Die Herausforderung: Wie können diese diversen Dokumente vergleichbar erfasst und erforscht werden? An dieser Stelle setzt nun die künstliche Intelligenz an. Ein Sprachmodell vergleichbar mit ChatGPT und eine Texterkennungssoftware soll die Dokumente lesen und in durchsuchbare Datensätze übersetzen können.
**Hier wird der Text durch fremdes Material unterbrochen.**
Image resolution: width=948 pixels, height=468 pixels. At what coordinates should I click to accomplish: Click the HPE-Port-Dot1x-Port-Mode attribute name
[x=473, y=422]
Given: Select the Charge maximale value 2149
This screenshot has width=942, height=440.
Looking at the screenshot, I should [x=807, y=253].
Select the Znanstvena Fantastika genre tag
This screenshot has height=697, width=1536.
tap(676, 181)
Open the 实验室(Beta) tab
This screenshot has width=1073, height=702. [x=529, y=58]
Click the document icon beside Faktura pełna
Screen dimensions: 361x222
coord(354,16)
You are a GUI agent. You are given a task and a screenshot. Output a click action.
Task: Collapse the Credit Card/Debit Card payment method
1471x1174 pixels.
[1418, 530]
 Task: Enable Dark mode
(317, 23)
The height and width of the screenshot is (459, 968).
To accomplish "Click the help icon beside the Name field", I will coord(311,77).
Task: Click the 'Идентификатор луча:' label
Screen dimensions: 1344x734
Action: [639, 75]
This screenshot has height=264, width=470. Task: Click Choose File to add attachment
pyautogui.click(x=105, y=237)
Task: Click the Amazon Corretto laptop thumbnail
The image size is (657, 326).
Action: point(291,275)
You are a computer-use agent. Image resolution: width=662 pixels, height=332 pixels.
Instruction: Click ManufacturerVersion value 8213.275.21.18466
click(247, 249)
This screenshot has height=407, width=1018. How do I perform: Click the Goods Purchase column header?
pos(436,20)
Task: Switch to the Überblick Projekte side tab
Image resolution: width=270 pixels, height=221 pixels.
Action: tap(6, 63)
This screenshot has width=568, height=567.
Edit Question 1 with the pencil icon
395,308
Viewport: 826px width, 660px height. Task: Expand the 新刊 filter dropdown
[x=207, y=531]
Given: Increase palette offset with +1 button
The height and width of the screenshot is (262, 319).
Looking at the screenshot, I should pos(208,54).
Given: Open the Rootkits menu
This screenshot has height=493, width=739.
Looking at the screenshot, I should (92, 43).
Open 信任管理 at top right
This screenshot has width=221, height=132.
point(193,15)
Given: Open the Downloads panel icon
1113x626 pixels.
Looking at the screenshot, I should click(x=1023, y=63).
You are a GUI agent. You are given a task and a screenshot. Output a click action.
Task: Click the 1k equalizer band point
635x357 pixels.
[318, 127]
Mit dieser Technologie wird eine Lücke in der Provenienzforschung geschlossen.

Laut Wesley Fisher, JCC-Forschungsdirektor und Co-Vorsitzender der JDCRP-Stiftung, existiere bislang ein „Vakuum in der historischen Recherche, das zu einem guten Teil auf derzeitige Schwierigkeiten beim Zugang zu Originalaufzeichnungen zurückzuführen ist.“ Mithilfe der künstlichen Intelligenz und der Unterstützung eines Netzwerks internationaler Partner könne das Projekt „dazu beitragen, das Schicksal von geraubten Gegenständen aus der Zeit des Holocausts und ihrer Besitzer zu rekonstruieren“, so Fisher. „Die Plattform kann diesen Diebstahl und die jüdische Vorkriegskultur, die dadurch fast ausgelöscht wurde, für die breite Öffentlichkeit wirksam zugänglich machen“.

Fisher und Berger betonten den Bildungsaspekt ihres Projekts. Die Kunsthistorikerin Meike Hopp, die als Professorin an der Technischen Universität digitale Provenienzforschung lehrt und gerade zum neuen Vorstand des Deutschen Zentrums Kulturgutverluste berufen wurde, bekräftigt das. Als Beraterin der Stiftung konnte sie die neue Datenbank bereits mit ihren Studenten testen. Jetzt kommt es darauf an, dass sie immer weiter mit Dokumenten internationaler Archive gefüttert wird. Private wie institutionelle Provenienzforscher werden die neue Technologie jedenfalls schon bald testen wollen.

Erkenntnisse aus der Provenienzforschung sind die Basis für die Erfüllung der Washingtoner Prinzipien. Für die Rückgabe von identifizierter Raubkunst und geplündertem Kulturgut fehlt in Deutschland aber die rechtliche Grundlage. „Das lang erwartete Restitutionsgesetz gibt es noch immer nicht“, beklagte Rüdiger Mahlo – auch im Hinblick auf die neue Regierung in Berlin, deren Koalitionäre sich die Einführung des Gesetzes ins Sondierungspapier geschrieben hatten.